Create a function which has the following properties:
a. It has a horizontal asymptote at y=2
b. It has a discontinuity at x=2 which is not a vertical asymptote
c. It has no other discontinuities or asymptotes
if x>/=0, y = 2-2e^-x
if x <2, y = -1
Could you explain, in detail, why each of the properties are satisfied by your example?
To create a function that satisfies the given properties, we can follow these steps:
Step 1: Start with a basic function. Let's use the function f(x) = 1/x as a starting point.
Step 2: Shift the function vertically to have a horizontal asymptote at y=2. To do this, we can add 2 to the original function: f(x) = 1/x + 2.

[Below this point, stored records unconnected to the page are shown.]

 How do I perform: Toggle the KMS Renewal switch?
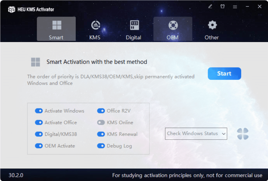[x=101, y=134]
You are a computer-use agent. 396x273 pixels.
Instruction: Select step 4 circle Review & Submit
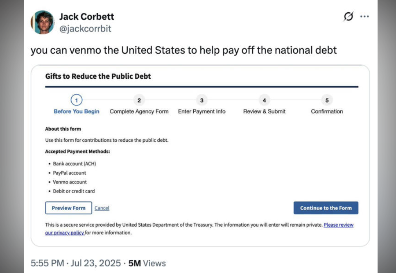click(264, 100)
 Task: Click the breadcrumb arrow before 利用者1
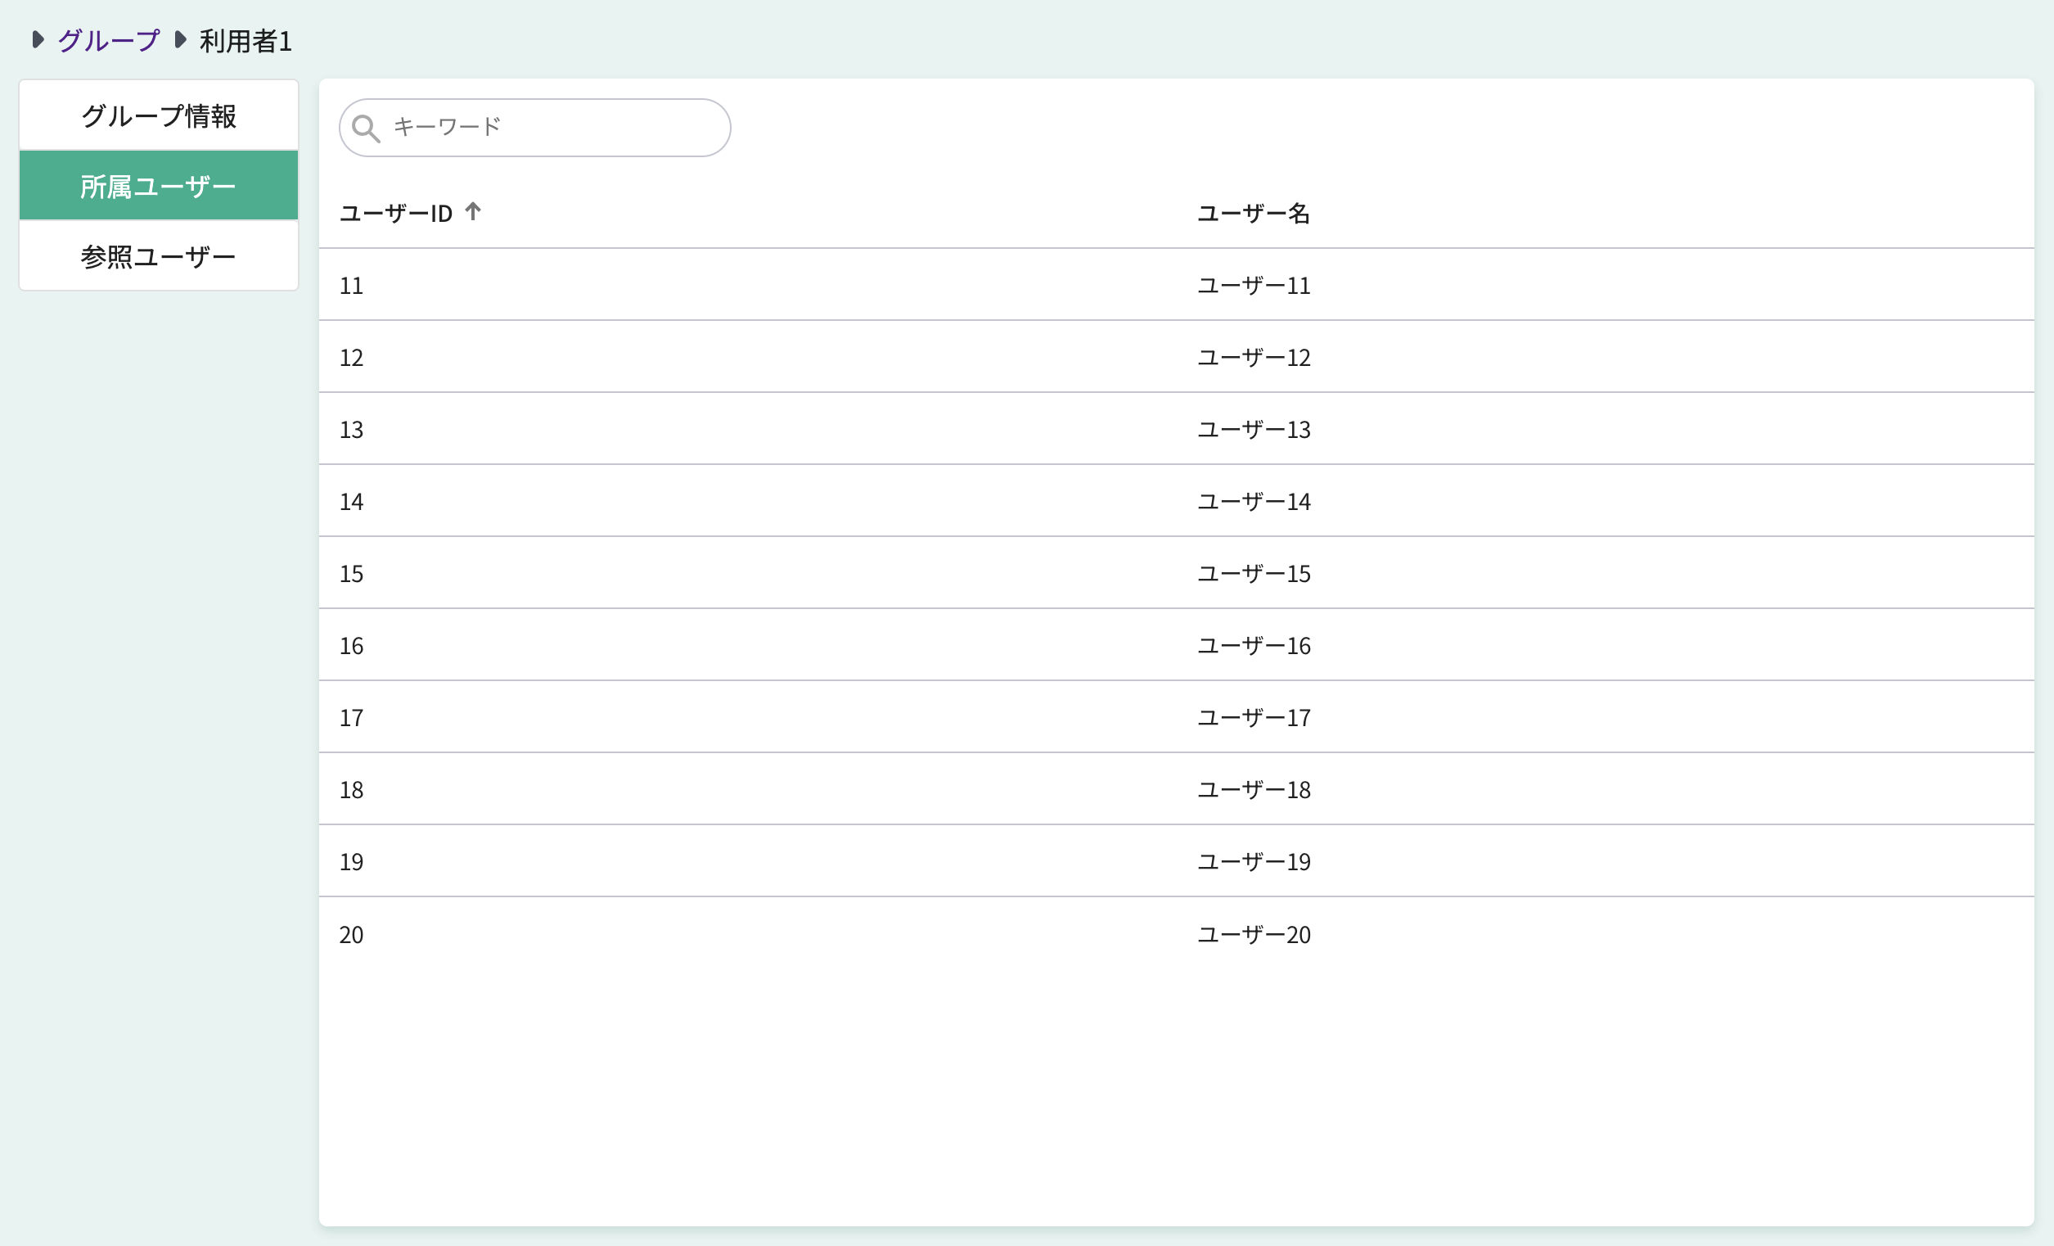(180, 39)

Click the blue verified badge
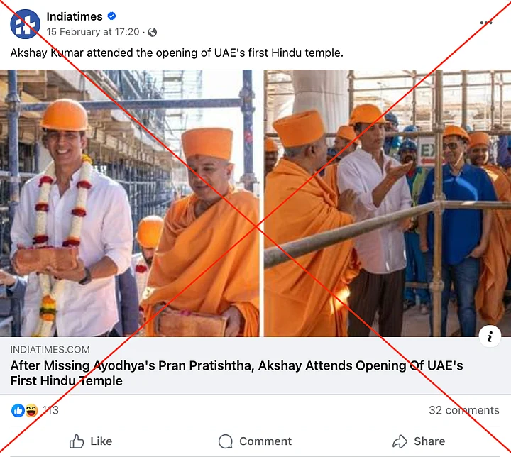click(x=111, y=16)
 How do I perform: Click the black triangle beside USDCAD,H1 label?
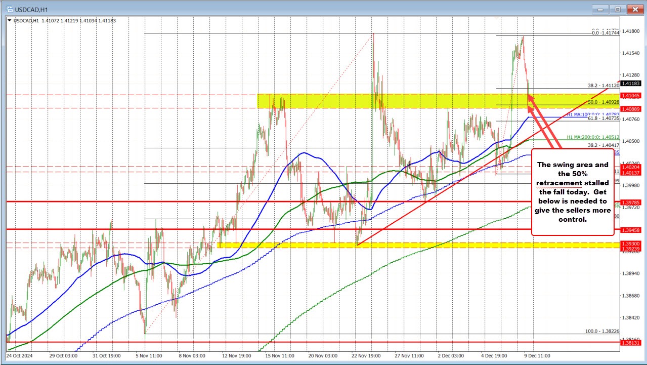coord(9,21)
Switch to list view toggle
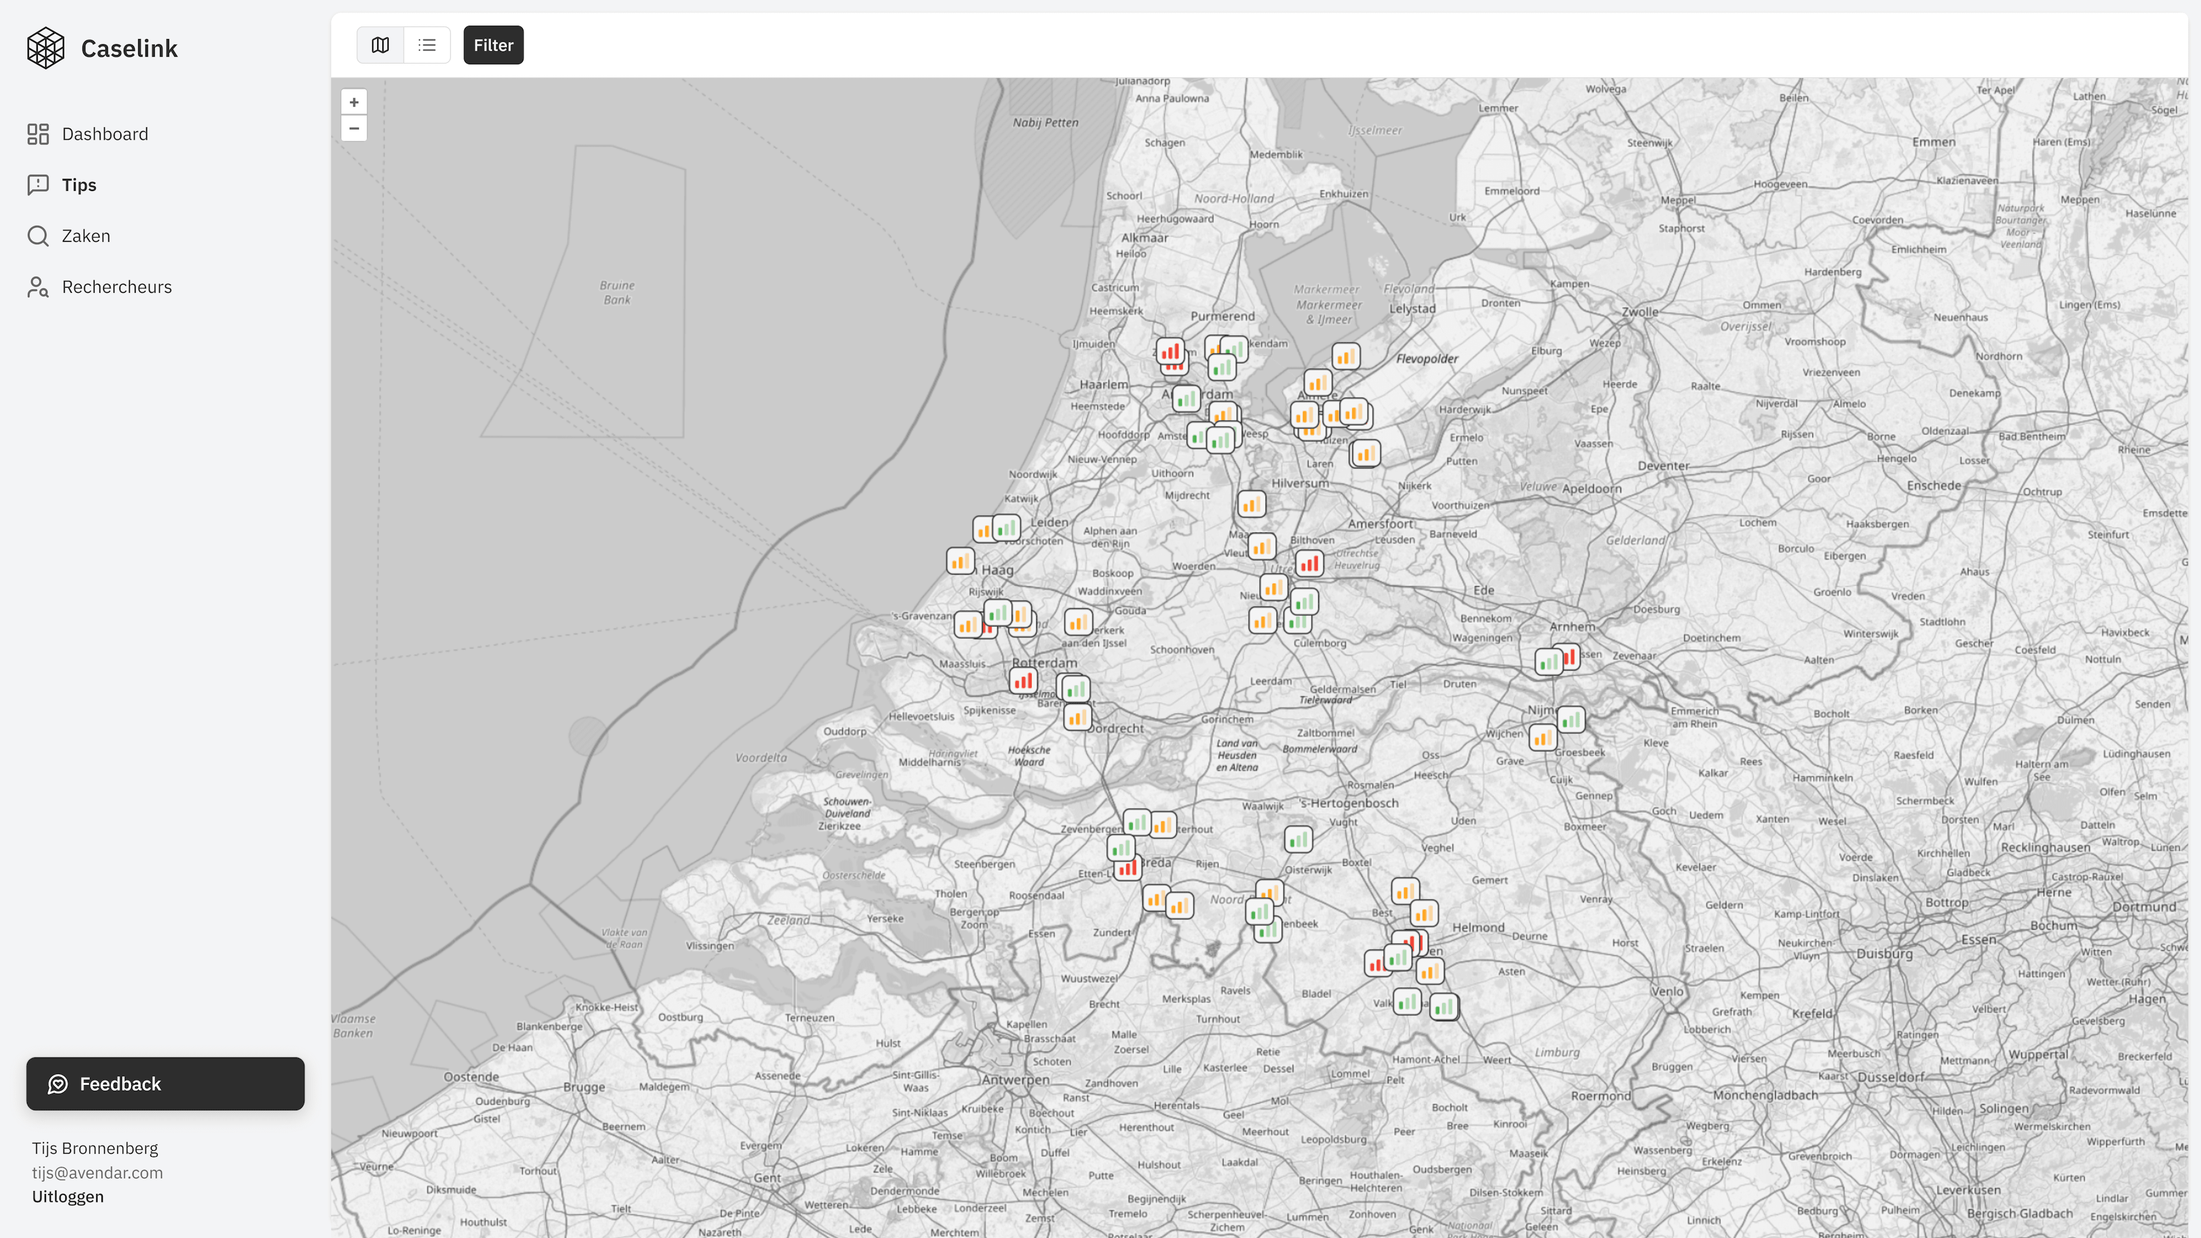 click(x=427, y=45)
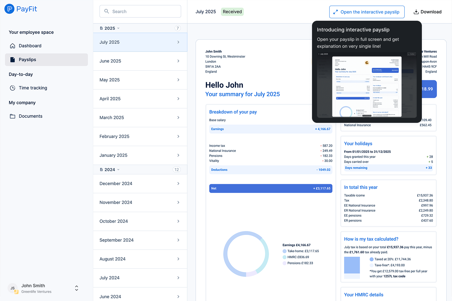This screenshot has height=301, width=452.
Task: Click the magnifier icon in search box
Action: click(107, 11)
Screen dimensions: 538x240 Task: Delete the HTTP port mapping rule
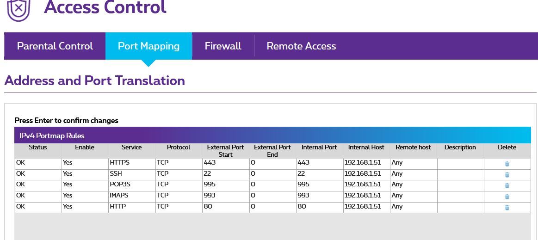tap(507, 208)
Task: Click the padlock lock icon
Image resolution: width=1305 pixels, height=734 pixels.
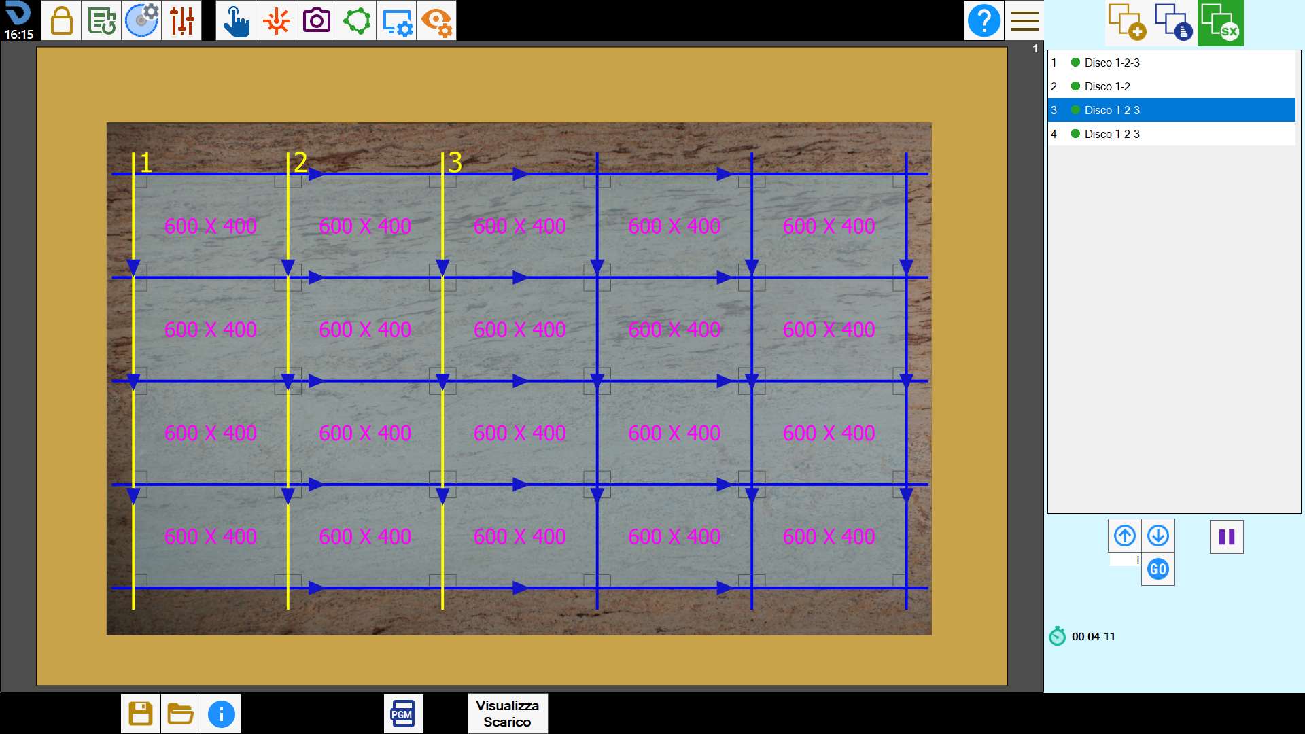Action: tap(61, 20)
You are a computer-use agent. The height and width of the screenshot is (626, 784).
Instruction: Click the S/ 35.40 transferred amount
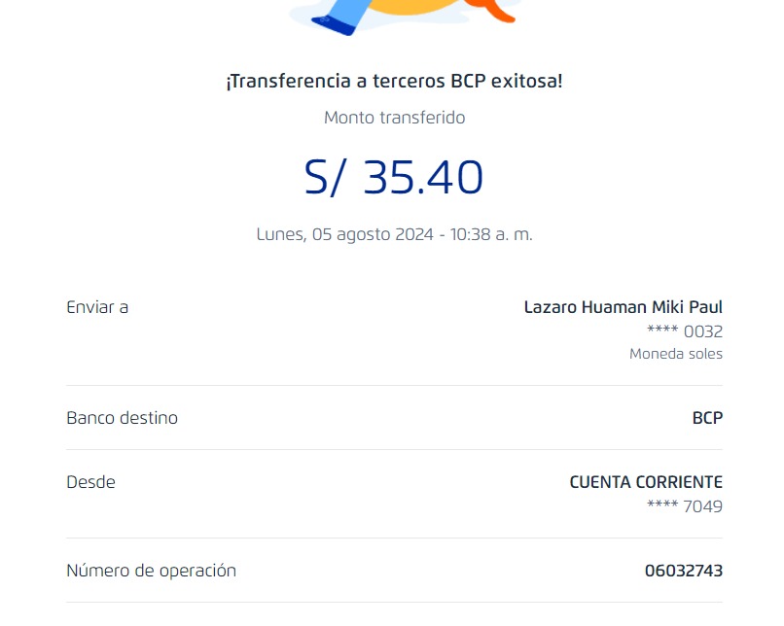394,178
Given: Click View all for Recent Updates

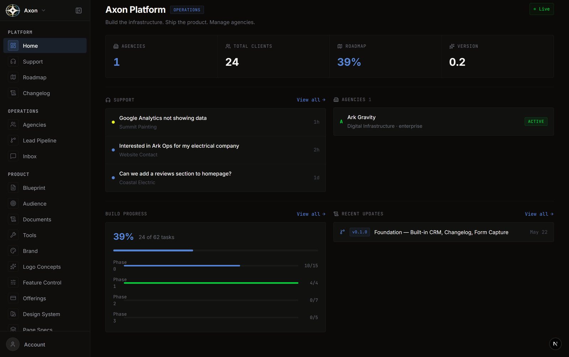Looking at the screenshot, I should [x=539, y=214].
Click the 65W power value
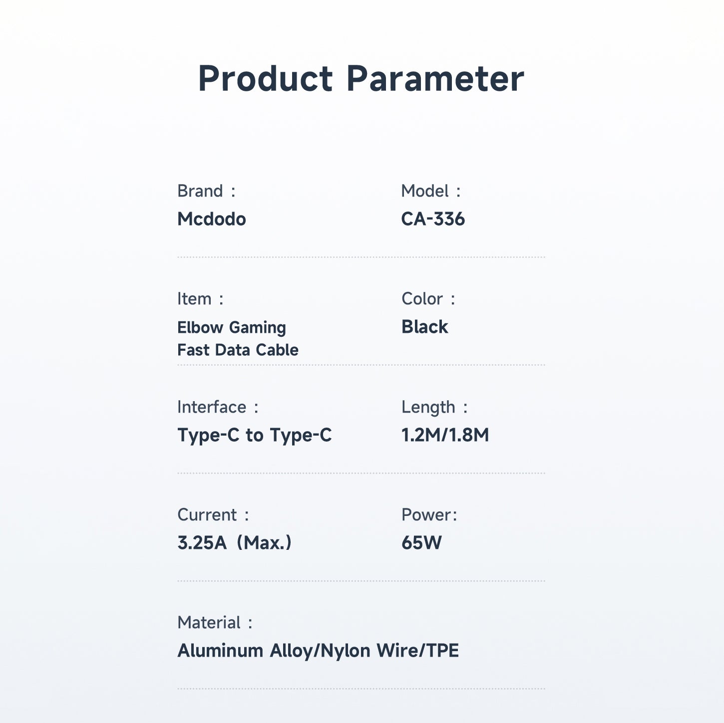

Step 3: Create a discontinuity at x=2. Since we want a discontinuity that is not a vertical asymptote, we can use a removable discontinuity or a hole. One way to create a hole is by canceling out a removable factor. In this case, we can cancel out the factor (x - 2) in both the numerator and denominator, resulting in: f(x) = (x - 2)(1/x + 2)/(x - 2) = 1 + 2(x - 2)/x.
Step 4: Simplify the function if possible. We can simplify further by expanding the numerator: f(x) = 1 + 2x/x - 4/x = 1 + 2 - 4/x = 3 - 4/x.
The final function that meets all the given properties is: f(x) = 3 - 4/x.